The Fairchild 91, (a.k.a. A-942), was a single-engine eight-passenger flying boat airliner developed in the United States in the mid-1930s.

Design
Fairchild designed the aircraft in response to a Pan American Airways request for a small flying boat to operate on their river routes along the Amazon and Yangtze. The result was a conventional high-wing cantilever monoplane with its radial engine mounted above the wing in a streamlined nacelle. Before construction of the prototype was complete, however, Pan American no longer required the aircraft to operate in China, and Fairchild optimised the design for the Brazilian tropics.

Operational history
After the first two aircraft were delivered, Pan American cancelled the remaining four aircraft of its order as they no longer needed any for China and the two aircraft were capable of handling the Amazon River. 
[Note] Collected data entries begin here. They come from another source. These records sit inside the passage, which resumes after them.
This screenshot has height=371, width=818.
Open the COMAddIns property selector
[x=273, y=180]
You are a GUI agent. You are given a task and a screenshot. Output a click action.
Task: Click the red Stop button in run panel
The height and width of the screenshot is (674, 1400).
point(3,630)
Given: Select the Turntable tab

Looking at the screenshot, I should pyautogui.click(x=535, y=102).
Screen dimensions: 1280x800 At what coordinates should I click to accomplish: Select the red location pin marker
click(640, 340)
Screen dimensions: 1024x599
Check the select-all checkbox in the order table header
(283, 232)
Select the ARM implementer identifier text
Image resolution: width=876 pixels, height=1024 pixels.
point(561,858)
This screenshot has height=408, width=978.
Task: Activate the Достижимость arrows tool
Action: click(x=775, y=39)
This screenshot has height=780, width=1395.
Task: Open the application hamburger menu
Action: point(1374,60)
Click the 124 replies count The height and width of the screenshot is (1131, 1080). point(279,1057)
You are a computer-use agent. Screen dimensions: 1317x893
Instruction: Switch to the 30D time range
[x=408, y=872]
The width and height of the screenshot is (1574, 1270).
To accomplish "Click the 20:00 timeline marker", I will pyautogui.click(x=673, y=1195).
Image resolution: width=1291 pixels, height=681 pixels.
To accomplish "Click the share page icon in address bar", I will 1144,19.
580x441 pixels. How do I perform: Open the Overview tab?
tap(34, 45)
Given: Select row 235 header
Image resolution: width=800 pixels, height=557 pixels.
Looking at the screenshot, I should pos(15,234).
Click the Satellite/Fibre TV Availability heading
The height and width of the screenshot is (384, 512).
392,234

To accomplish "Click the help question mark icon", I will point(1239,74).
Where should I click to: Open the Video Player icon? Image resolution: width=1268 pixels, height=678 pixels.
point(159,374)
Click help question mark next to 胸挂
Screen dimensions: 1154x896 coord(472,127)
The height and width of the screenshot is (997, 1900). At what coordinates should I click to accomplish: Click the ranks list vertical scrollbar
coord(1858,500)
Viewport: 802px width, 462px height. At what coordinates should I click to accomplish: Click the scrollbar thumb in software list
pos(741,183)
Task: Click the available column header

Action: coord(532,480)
The sole A-942-B was specially built for the American Museum of Natural History and was used by naturalist Richard Archbold on his second expedition to Papua New Guinea in 1936–1937. 

The prototype was sold to the Spanish Republican Air Force, but the ship carrying it was captured by the Spanish Nationalists and was used by them until 1941. 

The A-942 bought by industrialist Garfield Wood was sold to the British American Ambulance Corps before being transferred to the RAF, who operated it in Egypt for air-sea rescue.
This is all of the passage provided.